#### [WORK TO DO]
In the elevator story below, how long were the movers stuck in the elevator?

* Begin EXTRACTED TEXT *

New York is full of old ones that are operated by cables. And the high rise
types are like being inside wind tunnels--try riding in one with too much
weight. We had to lift this 1000 pound marble slab into the elevator of the UN
apartment building because it was too long to go straight in. It took about
six of us to lift it. Then, while it was leaning against the elevator wall and
we were underneath it, the car started to drop erratically because of the
weight. We got stuck in there for almost an hour; the whole time was spent
thinking we were going to die, telling stupid jokes about disaster movies and
trying not to shit in our pants. This was done for this bachelor type who had
nothing but Hawaiian shirts in his closet. Family money from aluminum, I
think.

* End EXTRACTED TEXT *
* Begin STORED ROWS *

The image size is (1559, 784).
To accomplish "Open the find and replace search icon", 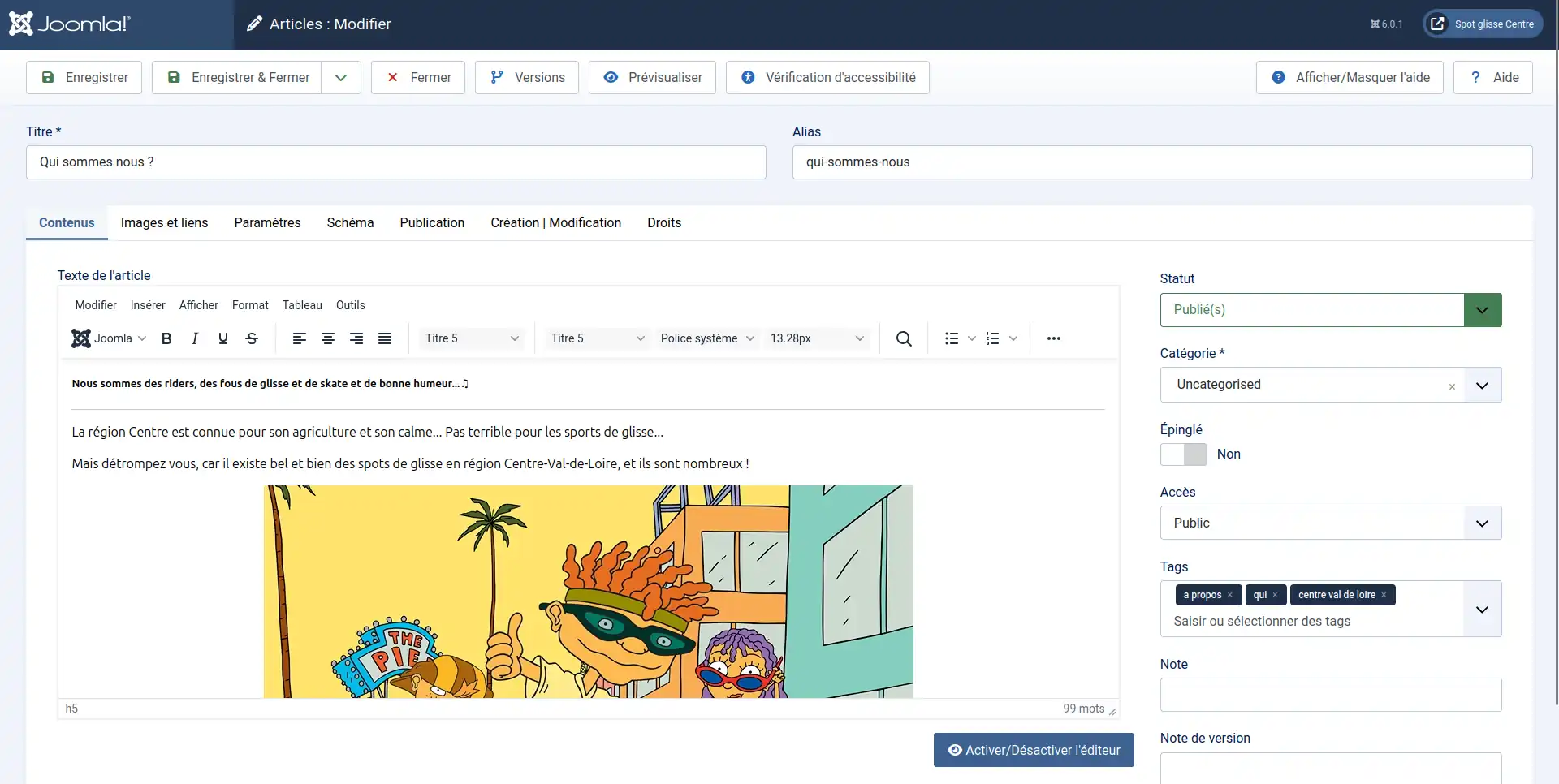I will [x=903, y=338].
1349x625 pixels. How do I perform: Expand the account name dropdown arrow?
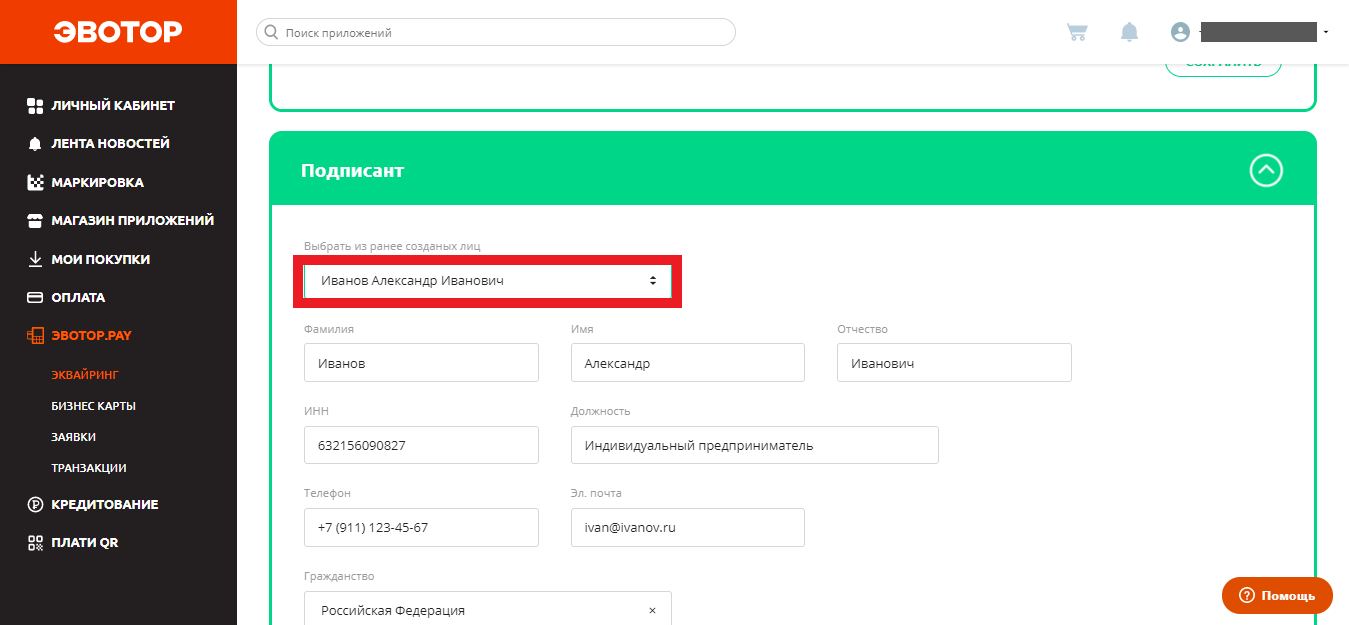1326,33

* End STORED ROWS *
* Begin STORED ROWS *

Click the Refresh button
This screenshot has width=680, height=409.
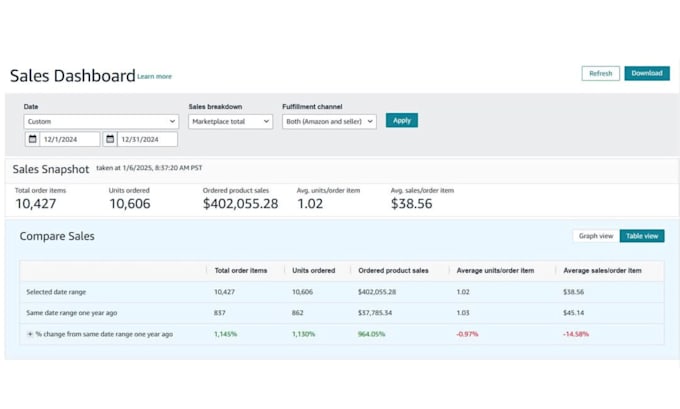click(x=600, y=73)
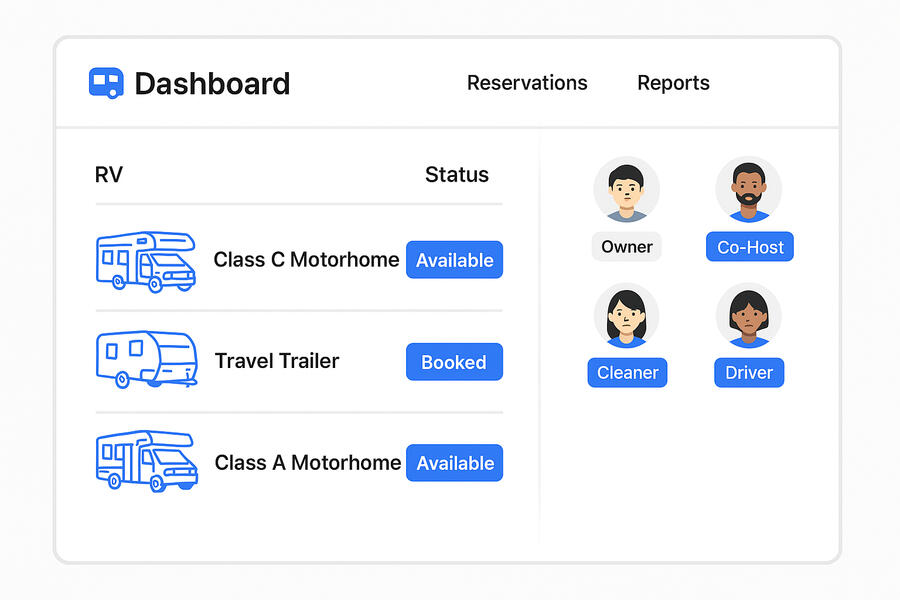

* End STORED ROWS *
* Begin STORED ROWS *

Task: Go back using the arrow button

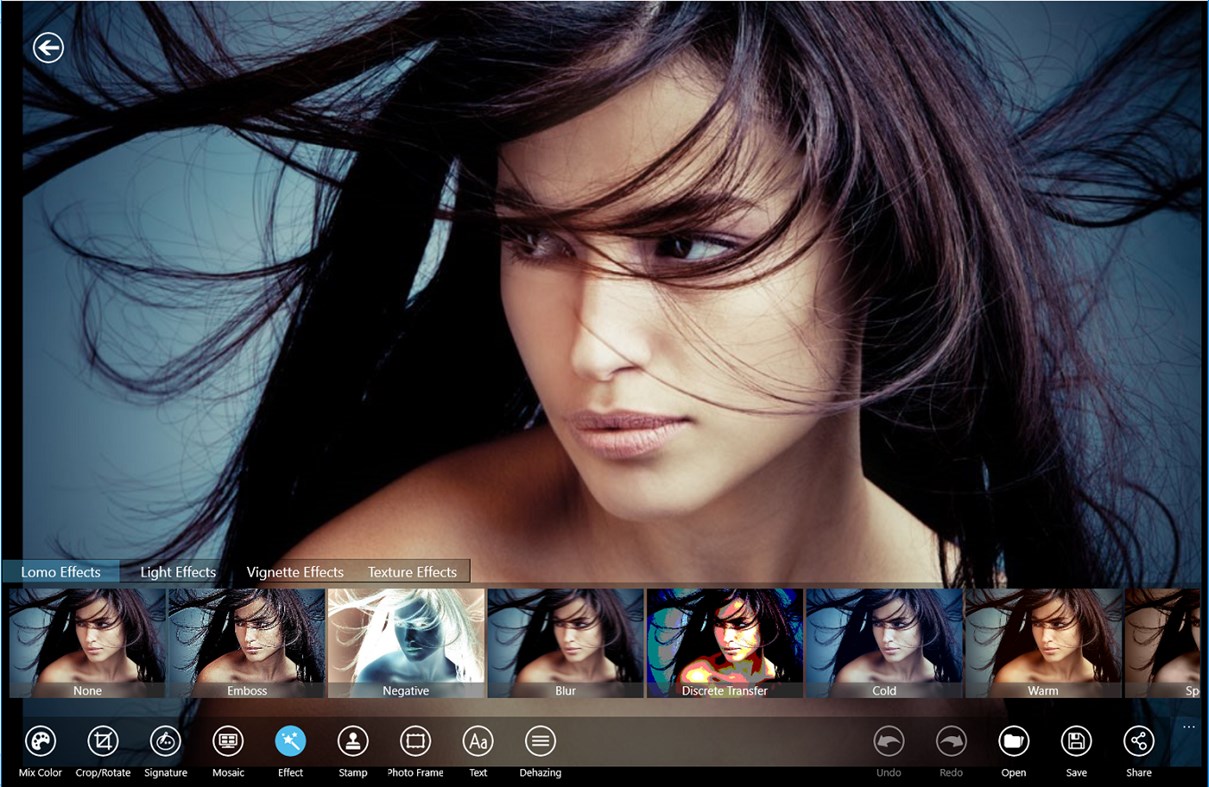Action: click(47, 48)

* End STORED ROWS *

#### [RESPONSE TO THE EXERCISE]
Almost an hour.